About the Role
We are looking for an experienced Senior Site Reliability Engineer (SRE) with a strong background in AWS/GCP cloud platform to play a key role in ensuring the reliability, scalability, and performance of our cloud-based systems and applications The ideal candidate will have hands-on experience in designing, implementing, troubleshooting and managing AWS infrastructure, along with a passion for automation, continuous improvement, and collaboration with cross-functional teams.

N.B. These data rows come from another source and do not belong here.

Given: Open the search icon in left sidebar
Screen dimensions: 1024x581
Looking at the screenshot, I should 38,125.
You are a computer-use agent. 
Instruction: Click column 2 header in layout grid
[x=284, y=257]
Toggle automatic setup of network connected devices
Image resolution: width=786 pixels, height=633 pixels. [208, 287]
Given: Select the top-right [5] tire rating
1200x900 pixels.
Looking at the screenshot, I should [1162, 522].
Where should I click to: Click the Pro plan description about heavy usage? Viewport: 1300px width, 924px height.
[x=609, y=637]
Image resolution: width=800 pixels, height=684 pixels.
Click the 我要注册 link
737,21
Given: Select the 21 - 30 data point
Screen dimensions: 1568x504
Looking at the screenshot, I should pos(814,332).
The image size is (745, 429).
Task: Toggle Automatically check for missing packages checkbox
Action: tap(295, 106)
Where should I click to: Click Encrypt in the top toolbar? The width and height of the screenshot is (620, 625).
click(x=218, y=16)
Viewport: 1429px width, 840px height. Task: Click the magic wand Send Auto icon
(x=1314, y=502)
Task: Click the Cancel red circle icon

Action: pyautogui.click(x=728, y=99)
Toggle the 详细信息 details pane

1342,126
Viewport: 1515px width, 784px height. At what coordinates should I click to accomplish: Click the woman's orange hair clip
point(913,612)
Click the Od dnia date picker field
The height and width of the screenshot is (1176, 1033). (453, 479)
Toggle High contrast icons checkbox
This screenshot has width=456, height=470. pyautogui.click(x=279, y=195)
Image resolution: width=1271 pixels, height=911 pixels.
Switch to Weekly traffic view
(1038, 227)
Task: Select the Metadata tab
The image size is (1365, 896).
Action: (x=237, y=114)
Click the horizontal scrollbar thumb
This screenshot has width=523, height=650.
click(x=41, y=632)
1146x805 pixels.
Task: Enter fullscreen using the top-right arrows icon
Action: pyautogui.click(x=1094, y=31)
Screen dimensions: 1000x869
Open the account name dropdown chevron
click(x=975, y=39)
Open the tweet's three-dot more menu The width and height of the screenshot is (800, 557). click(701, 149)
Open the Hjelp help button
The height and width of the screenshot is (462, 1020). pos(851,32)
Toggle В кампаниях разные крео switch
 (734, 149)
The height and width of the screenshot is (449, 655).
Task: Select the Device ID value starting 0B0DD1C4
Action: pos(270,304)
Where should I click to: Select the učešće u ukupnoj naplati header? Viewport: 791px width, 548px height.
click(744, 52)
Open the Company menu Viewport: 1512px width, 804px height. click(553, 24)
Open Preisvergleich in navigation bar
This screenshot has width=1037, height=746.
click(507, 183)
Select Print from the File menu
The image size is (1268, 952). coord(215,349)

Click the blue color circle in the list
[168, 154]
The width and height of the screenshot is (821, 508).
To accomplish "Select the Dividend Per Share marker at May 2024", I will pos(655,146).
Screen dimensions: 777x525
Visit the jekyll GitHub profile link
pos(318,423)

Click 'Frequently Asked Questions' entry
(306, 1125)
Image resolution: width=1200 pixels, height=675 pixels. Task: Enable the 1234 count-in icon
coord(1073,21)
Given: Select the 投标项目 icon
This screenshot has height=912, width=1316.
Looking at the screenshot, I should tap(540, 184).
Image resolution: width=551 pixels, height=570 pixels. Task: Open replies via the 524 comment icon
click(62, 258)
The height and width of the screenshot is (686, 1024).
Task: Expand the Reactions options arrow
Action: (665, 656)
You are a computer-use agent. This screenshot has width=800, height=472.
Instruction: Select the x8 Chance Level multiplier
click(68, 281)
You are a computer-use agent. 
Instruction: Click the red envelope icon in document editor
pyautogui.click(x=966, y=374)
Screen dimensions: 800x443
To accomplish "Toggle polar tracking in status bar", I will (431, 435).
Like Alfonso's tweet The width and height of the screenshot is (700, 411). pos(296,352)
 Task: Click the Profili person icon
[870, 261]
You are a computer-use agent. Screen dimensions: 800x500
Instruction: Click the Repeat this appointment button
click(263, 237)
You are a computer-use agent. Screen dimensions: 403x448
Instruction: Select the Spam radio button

The candidate will be part of a diverse team consisting of software engineers and cryptographers where they will play a key role in the efficient and effective enablement of the technologies being developed.
What You’ll Do
- In this role, you will play a crucial part in managing and optimizing our GCP/AWS infrastructure, employing Terraform and other standard SRE expertise
- Collaborate closely with cross-functional teams to ensure the reliability, scalability, and performance of our systems
- Deploy, support, and monitor new and existing services, platforms, and application stacks
- Use scale testing to measure, tune and optimize system performance
- Enhance, architect, author, and deliver software to improve the availability, scalability and security of SandboxAQ services
- Build and run systems, infrastructure and applications through automation
- Participate in on-call duties
About You
- Strong sense of ownership, customer service, and integrity proven through clear communication
- Experience in managing and scaling distributed systems in a public, private, or hybrid cloud environment
- Experience with deploying, supporting and supervising new and existing services, platforms, and application stacks
- Excellent troubleshooting and problem solving skills
- Experience with scale testing, disaster recovery, and capacity planning
- Passion for eliminating repetitive manual processes using automation to improve them through repeated iteration
- Confirmed ability to write programs using a high-level programming language like: Python, Java, Go or Perl
- Experience working with CI/CD pipelines
- Experience handling large numbers of diverse systems with configuration management systems like: Puppet, Chef, Ansible, or Salt
- Understanding of the Linux Operating System, including Kernel, Memory, Process, Threads, Static / Shared Libraries, IPC, Signals
- Experience with Kubernetes, Nginx, Envoy, Prometheus, and/or Docker
- Understanding of standard networking protocols and components such as: HTTP, DNS, ECMP, TCP/IP, ICMP, the OSI Model, Subnetting and Load Balancing strategies
- BS in Computer Science or related field, or equivalent employment
Nice-to-haves
- Experience with Bazel a plus
- Experience with FedRAMP/AWS Governance cloud is a plus